Ballard next argues that during his interrogation at the Mobile County Sheriff's office he was denied the right to counsel, because his attorneys were attempting to contact him while he was being interrogated. He claims that he was entitled to additional Miranda warnings, and that no interrogation should have taken place before he saw his attorney. In response the government relies on Moran v. Burbine, 475 U.S. 412, 106 S. Ct. 1135, 89 L. Ed. 2d 410 (1986). In that case, the Supreme Court held that a suspect's confession is admissible despite an attorney's unilateral efforts to contact him during interrogation, where the suspect has voluntarily waived his Miranda rights. 106 S. Ct. at 1141-45. The state argues that Burbine is dispositive because Ballard formally waived his rights, and did not ask for an attorney.

In reviewing Ballard's case, the Alabama Court of Criminal Appeals specifically found that " [t]here was no evidence that Ballard ever asked for an attorney." Ballard v. State, 286 So. 2d at 71. It also found that Ballard was advised of his rights. These factual findings, which are entitled to a presumption of correctness, are not sufficiently challenged by Ballard; thus, Burbine is dispositive. No constitutional violation took place.

Ballard maintains that Burbine does not apply because he was not properly advised of his Miranda rights. He asserts that he was coerced into signing the waiver, and that, even if the waiver was valid, he should have been readvised of his Miranda rights during the evening interrogation.

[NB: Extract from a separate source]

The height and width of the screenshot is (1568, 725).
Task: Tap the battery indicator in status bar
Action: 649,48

This position is without merit. First, we have already noted that the waiver was properly executed. Second, the district attorney testified at the state trial court suppression hearing that he specifically asked Ballard during the evening interrogation whether he had been advised of his rights, and whether he had signed the waiver form. No evidence was presented to contradict this. We held in Martin v. Wainwright, 770 F.2d 918, 930-31 (11th Cir. 1985) modified in unrelated part, 781 F.2d 185 (11th Cir. 1986), cert. denied, --- U.S. ----, 107 S. Ct. 307, 93 L. Ed. 2d 281 (1986), that a suspect who was fully advised of his Miranda rights, and intelligently waived them, did not need to be given the complete Miranda warnings prior to a subsequent interrogation conducted seven days later. In the instant case, Ballard's interrogation occurred on the same day and the only break in his questioning came as a result of his transportation from Bayou LaBatre to Mobile. He acknowledged to the district attorney that he had been advised of his rights earlier in the day. Accordingly, Ballard's attempt to distinguish Burbine is without merit.

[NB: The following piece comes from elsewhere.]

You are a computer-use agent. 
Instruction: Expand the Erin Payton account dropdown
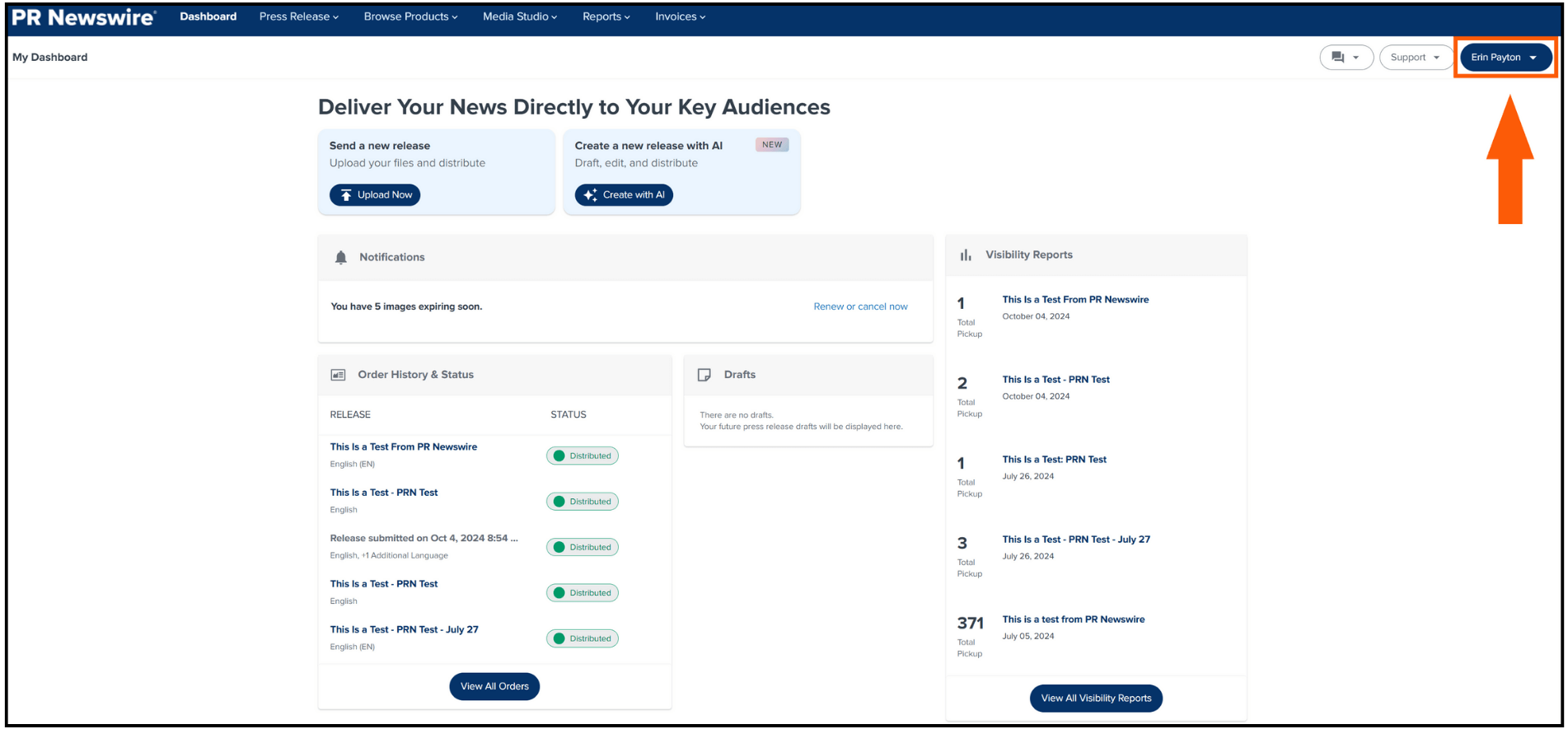(x=1505, y=58)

Finally, Ballard argues that his conviction was obtained through perjured testimony and he therefore did not receive a fair trial. For example, Ballard notes that Patronis gave inconsistent testimony regarding his own criminal history. Ballard's argument merely raises issue of witness credibility or factual issues which the jury resolved against him, and does not suffice to vitiate his conviction.3 

Because each of Ballard's arguments is without merit, the judgment of the district court denying Ballard's petition for a writ of habeas corpus is affirmed.

 1

In his habeas petition, Ballard originally claimed that his confession was obtained by coercion. Furthermore, Ballard does not make this argument in his appellate brief and it therefore may be deemed abandoned on appeal. Rogero v. Noone, 704 F.2d 518, 520 n. 1 (11th Cir. 1983)

 2

In its answer the state moved to dismiss pursuant to Rule 9(a) of the Rules Governing Sec. 2254 cases, on the grounds of an excessive delay in filing the petition. The district court denied the motion because the state failed to make a particularized showing of prejudice

 3

Ballard also argues that this Court should take note of the fact that the trial judge is presently serving time in federal prison and suggests that the judge was in conspiracy with the sheriff's department to deny him his constitutional rights. Ballard admits that he did not make this argument in the district court. Because this raises an issue of fact not raised in district court, we need not consider the argument on appeal. United States v. Hosford, 782 F.2d 936, n. 1 (11th Cir. 1986)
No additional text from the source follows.